Page extract:
##############################
Ness asks questions and returns to Dean, who is waiting in the car. Everything's coming up us, kid, he says hsppily. Talk to me, urges Dean. I am, says Ness, confused. The owner of the house, Lila Taylor, age 20, lives alone, explains Ness--take the car, go back to Ezra's, see what she's got, I'm gonna stay here and keep my peepers on the Sheik and Sheba (?).
That's it? Dean asks Ezra, gazing at a pointy branch between them on a table. That is a thousand-year-old olive branch carved by vestal virgins and dipped in the blood of... you don't want to know," she says--"pulling this together wasn't easy. You and Ness both owe me, smoothie. You can have whatever you want, says Dean, soon as we gank this thing. Yeah, yeah, take your twig, wise guy, she says. Well how's it work? asks Dean. You stick this end in his heart, she says--miss, he has you for supper. If I kill Chronos, I'm stuck here? he asks. You just now realized? says Ezra--aw, come on, 1944 ain't that bad. Yeah, says Dean, head over to Europe, punch Hitler in the neck. Oh, there's lots of ways to pass the time, Sugar, she assures him, taking his lapels in her hands, drawing him close and kissing him. That's for luck, she says, wiping her lipstick off his mouth, 'cause I'm lucky. Thanks, he says, wiping his mouth as though trying to wipe away her kiss. (I sure wish I had been her, but I'd like to think Dean would have been happier taking my kiss.) Dean puts on his hat expertly, with a flourish to the brim, and sees mail on the table under it. BACK TO THE FUTURE III, he says, smiling--I need to borrow some paper.
Ness, waiting outside for Dean, is attacked by Snyder, trying to wrestle his gun away from him. "I stopped by the police station to take care of that hunter who rode in here," Snyder says breathless, "heard you took him out of jail--thought I might see you again. They get into it with fisticuffs, and it's clear that Snyder is stronger. He soon has rendered Ness unconscious amidst a pile of discarded bottles and other debris in a woodshed. The blond woman Snyder was kissing comes out of the house, calling for him: "Ethan?" Can't take the trash out without taking the trash, silly," she says. "Sorry, honey, I don't know where I left my head," he apologizes. When he turns to take care of his prisoner, however, Ness is gone and Snyder is rip-roaring angry.
##############################
Provided data:

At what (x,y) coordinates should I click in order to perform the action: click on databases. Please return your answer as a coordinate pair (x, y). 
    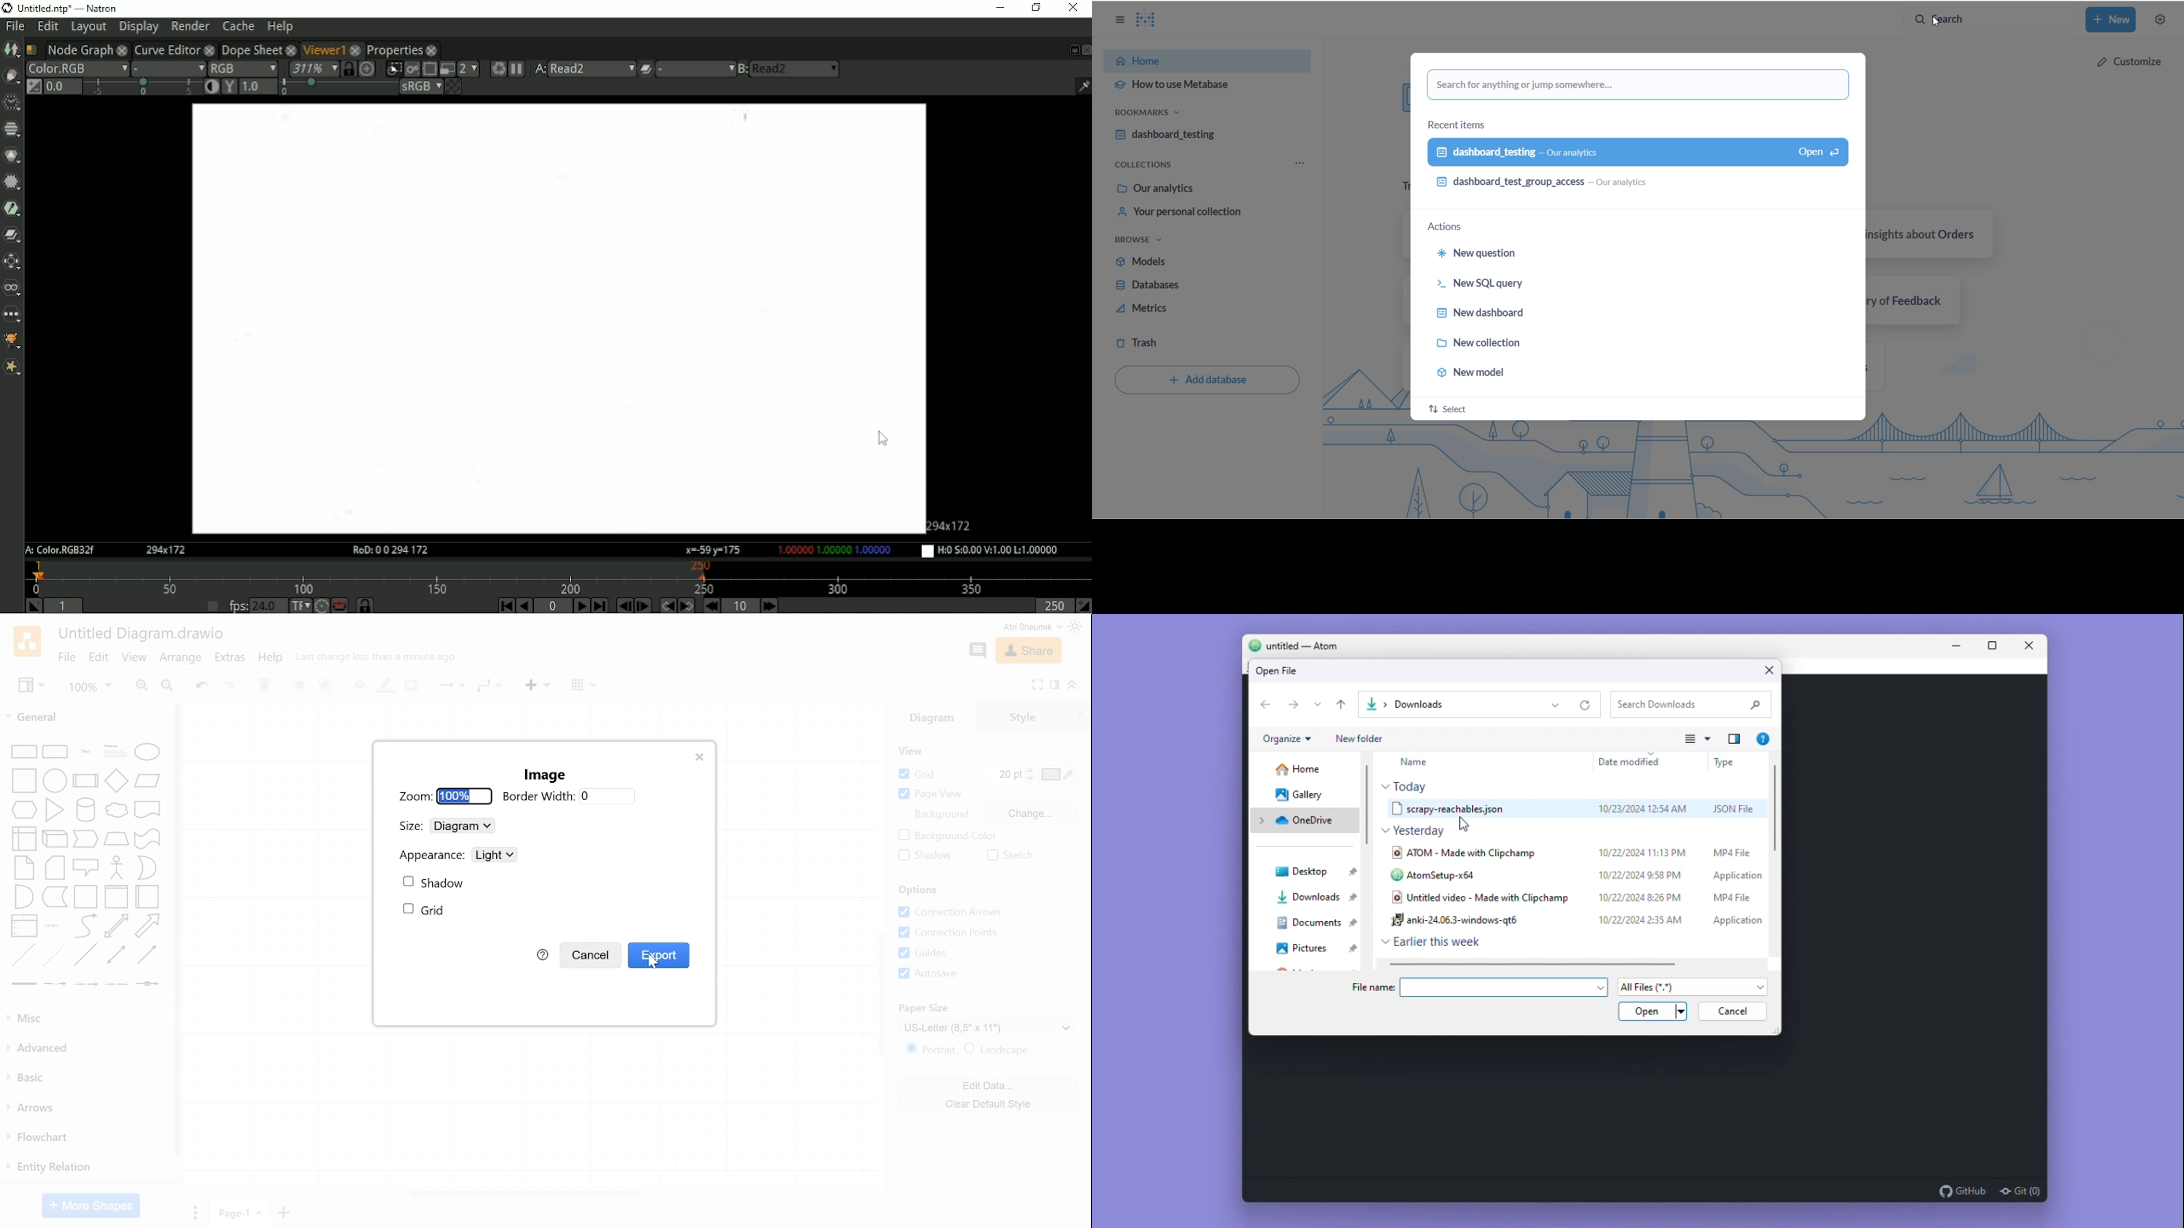
    Looking at the image, I should click on (1186, 288).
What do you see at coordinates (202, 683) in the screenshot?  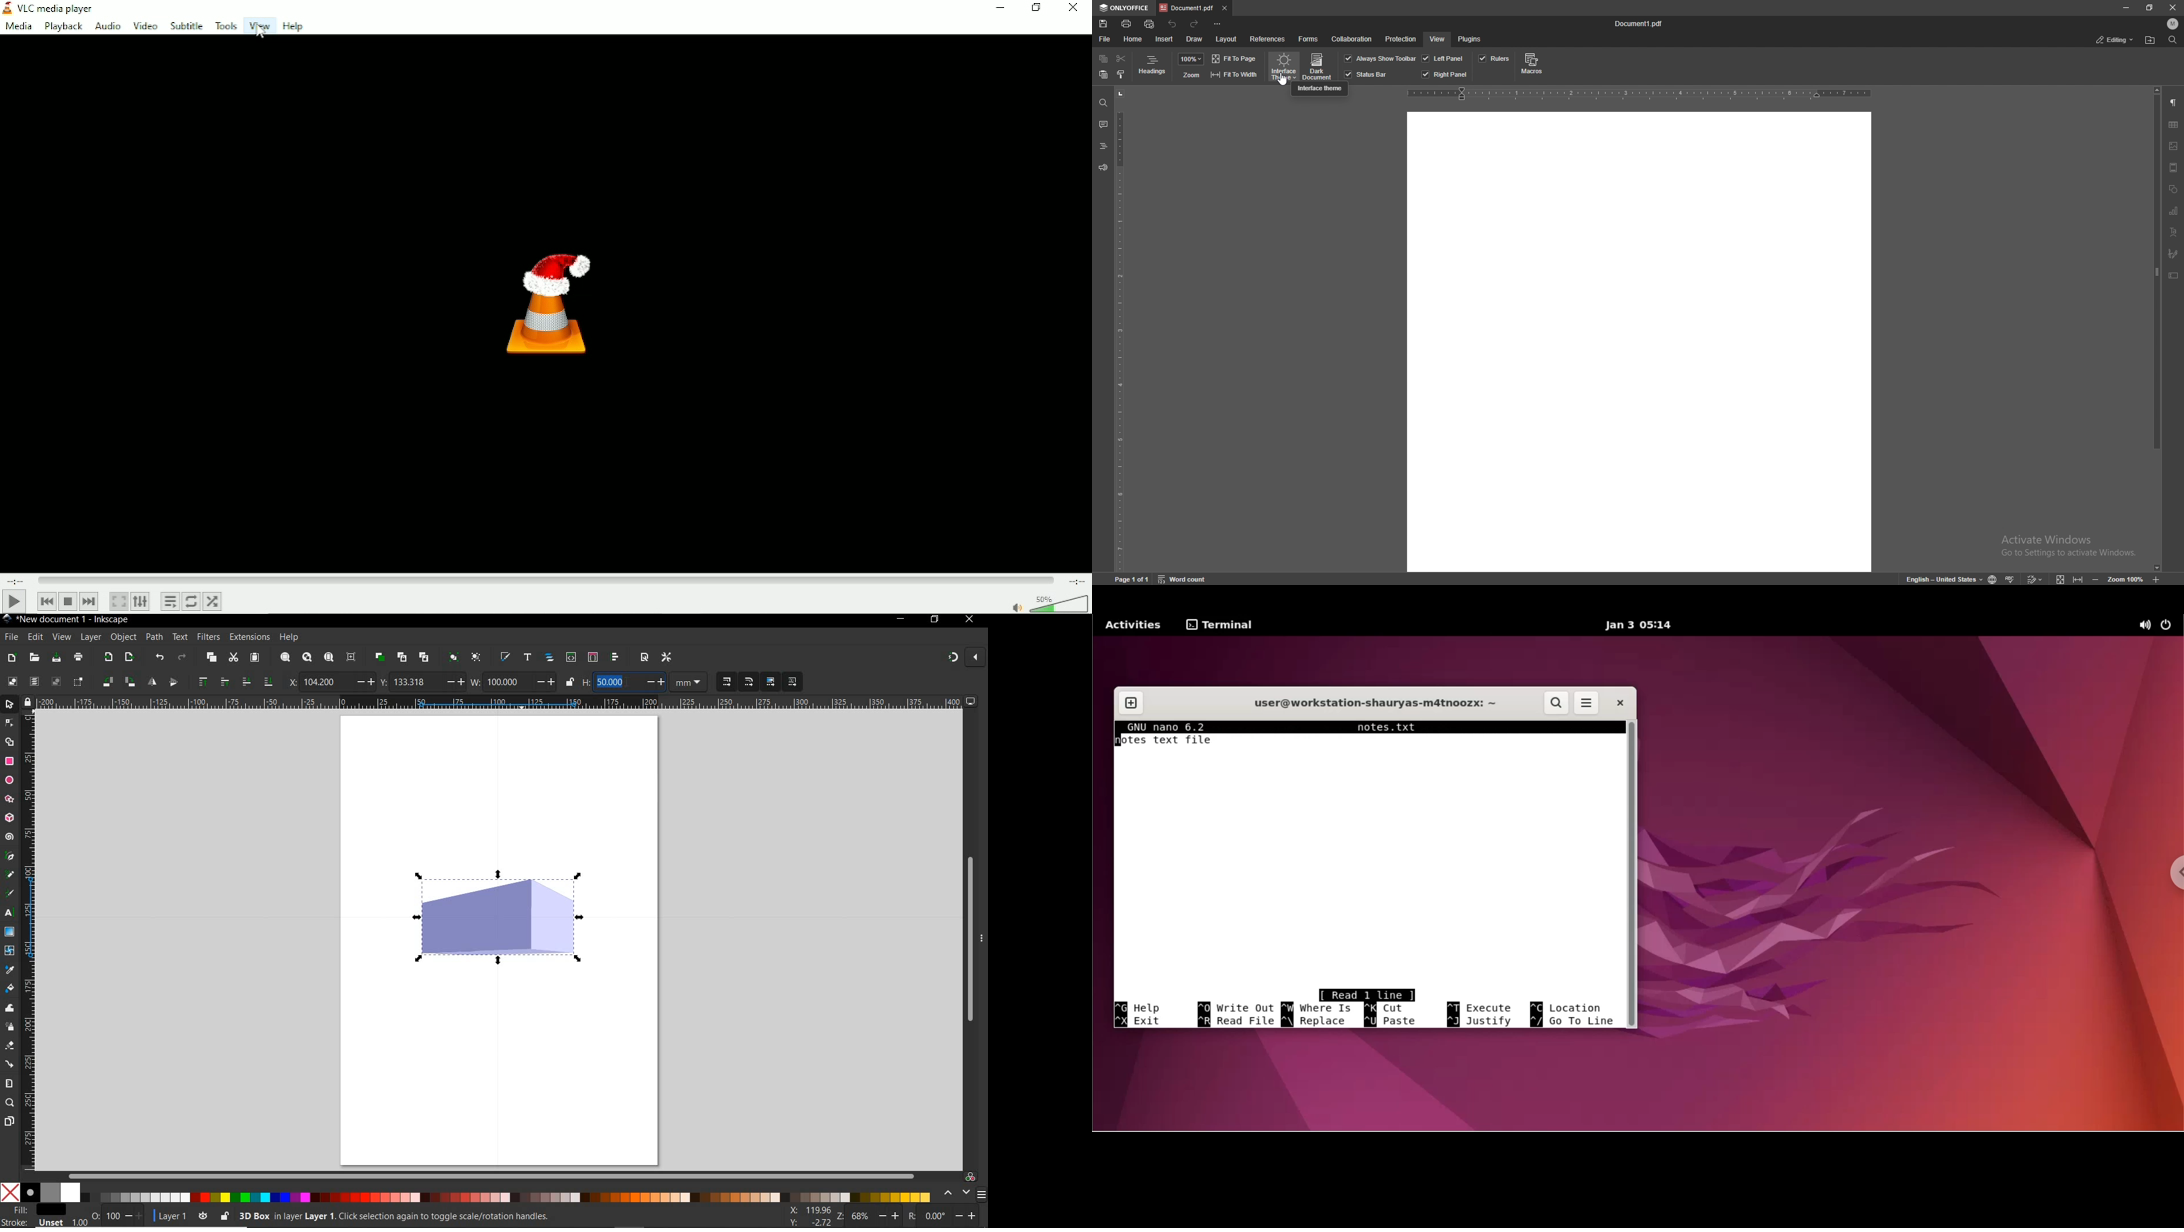 I see `raise selection` at bounding box center [202, 683].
##############################
Stated exercise 1: Rewrite the paragraph of the episode recap that begins "Ness, waiting outside for Dean" as a short bulleted list that keeps its main facts.
Stated exercise 2:
Answer these questions from the episode recap above:
(a) According to Ness, how old is Lila Taylor?
(b) What year does Ezra tell Dean "ain't that bad"?
(c) What name does the blond woman call out when she comes out of the house?
Stated exercise 3: Translate this sentence from the episode recap into Spanish: "He soon has rendered Ness unconscious amidst a pile of discarded bottles and other debris in a woodshed."

Exercise output 1:
- Snyder attacks Ness while Ness waits outside for Dean.
- Snyder says he went to the police station to deal with the hunter and heard that Ness took the hunter out of jail.
- Snyder wins the fistfight and leaves Ness unconscious among discarded bottles and debris in a woodshed.
- The blond woman comes out of the house calling "Ethan?", and Snyder apologizes to her.
- When Snyder turns back to his prisoner, Ness is gone, and Snyder is furious.

Exercise output 2:
(a) 20
(b) 1944
(c) Ethan

Exercise output 3: Pronto deja a Ness inconsciente entre un montón de botellas tiradas y otros escombros en una leñera.